Although the Clean Air, Clean Jobs Act was an act of the Colorado state legislature, the impetus for the bill came from Washington The federal Clean Air Act required Colorado to either come up with a satisfactory plan for combating air pollution or submit to a plan drafted by the EPA. A bipartisan majority in the state legislature opted for the former approach when it approved the Clean Air, Clean Jobs Act. Martha Rudolph, the director of Environmental Programs for Colorado’s Department of Public Health and Environment, said the bill enjoyed broad support because of how many institutions got to leave their imprint on the final language.
“It was the result of negotiations between a number of different stakeholder groups: The natural gas industry, environmental groups, legislators, and Xcel Energy, which is our largest energy utility in the state,” Rudolph told msnbc.
The stated purpose of the final bill “was not, strictly speaking, to reduce greenhouse gases,” according to Rudolph. Instead, it was an attempt to combat “regional haze,” or air pollution which impedes visibility. It just so happens that the best way to cut back on that haze and improve immediate air quality was to scale back on some of the emissions which also corrode the ozone layer.
As a result of the bill, Xcel Energy and the smaller utility Black Hills Energy were both required to submit plans for scaling back their emissions to the state Public Utilities Commission. Xcel’s plan, which was approved before the end of 2010, required that the company shut down six different coal-fired units at three different power plants across the state. The utility company is also transitioning to a greater reliance on natural gas and solar power.
“I think that having this mixed energy portfolio is a good thing,” said Rudolph. “We’re always going to be looking at ways of reducing emissions and reducing greenhouse gas emissions. That’s always important to us, but what we have to do it in a thoughtful way that does protect our jobs.”
The reference to a mixed energy portfolio echoes the White House’s commitment to an “all-of-the-above” energy strategy. Environmental activists haven’t often criticized that approach; on at least one occasion, 350.org’s Jamie Henn has compared it to “an ‘all of the above’ diet.” Yet the local green group Environment Colorado stands behind the state’s record.
“By using energy more efficiently, and by generating more power from clean, renewable sources, we are delivering a one-two punch in the fight against global warming,” said Kim Stevens, the group’s campaign director, in a recent statement. “We’ve proven that we have what it takes to protect our children and future generations from the worst impacts of climate change.”
Both state officials and Xcel employees are currently reviewing the proposed EPA rule. Rudolph expressed some misgivings to msnbc about the current language, saying she is not yet sure whether the EPA has “given Colorado or other states the full credit we think we should get” for already cutting emissions.

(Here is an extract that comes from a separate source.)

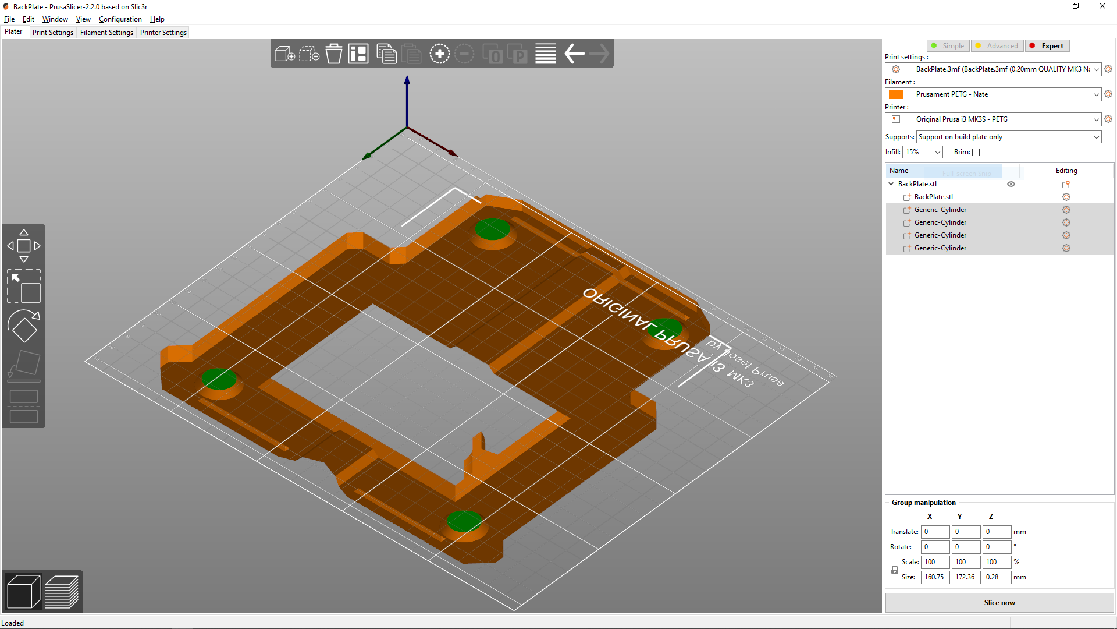Click the Add instance plus icon

tap(440, 54)
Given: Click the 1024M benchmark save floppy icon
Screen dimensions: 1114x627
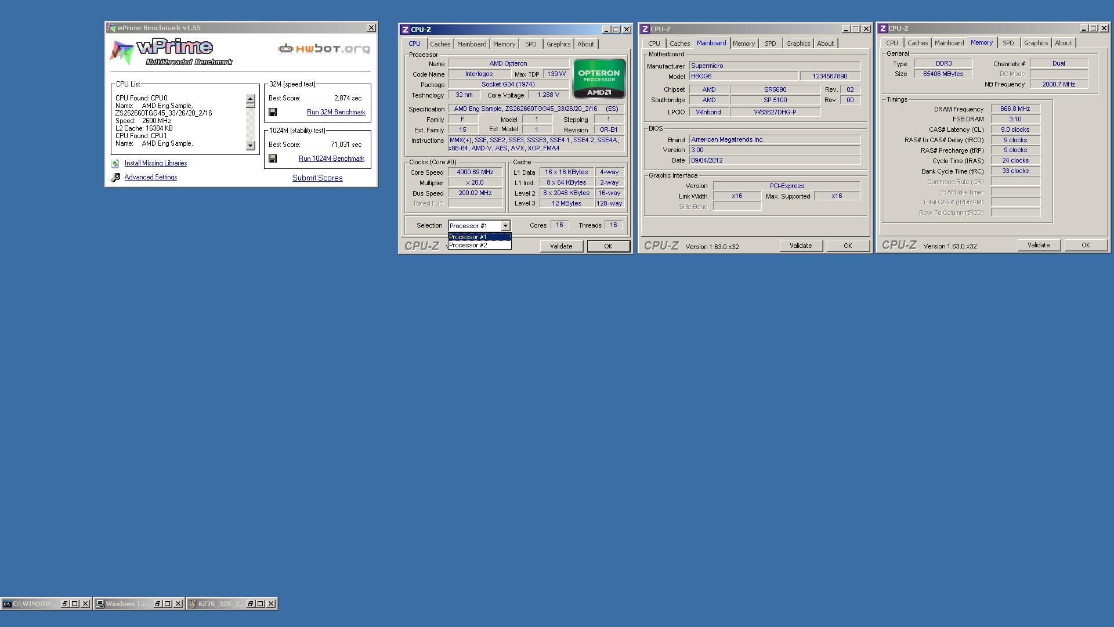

As the emissions rule goes through its public comment period, it is possible that various states will see the CO2 targets relaxed or tightened.
“We continue evaluate EPA’s complex proposal and will work with our regulators, our states, customers and the environmental community to help shape the final rule,” said Xcel spokesperson Gabriel Romero over email. “Our objective is to achieve a rule that supports Xcel Energy’s ability to provide the reliable, affordable power customers need, in a way that is cleaner for the environment.”
CORRECTION: An earlier version of this article said that Xcel was on track to reduce its emissions to 30% below 2010 levels. In fact, the target is 30% below 2005 levels.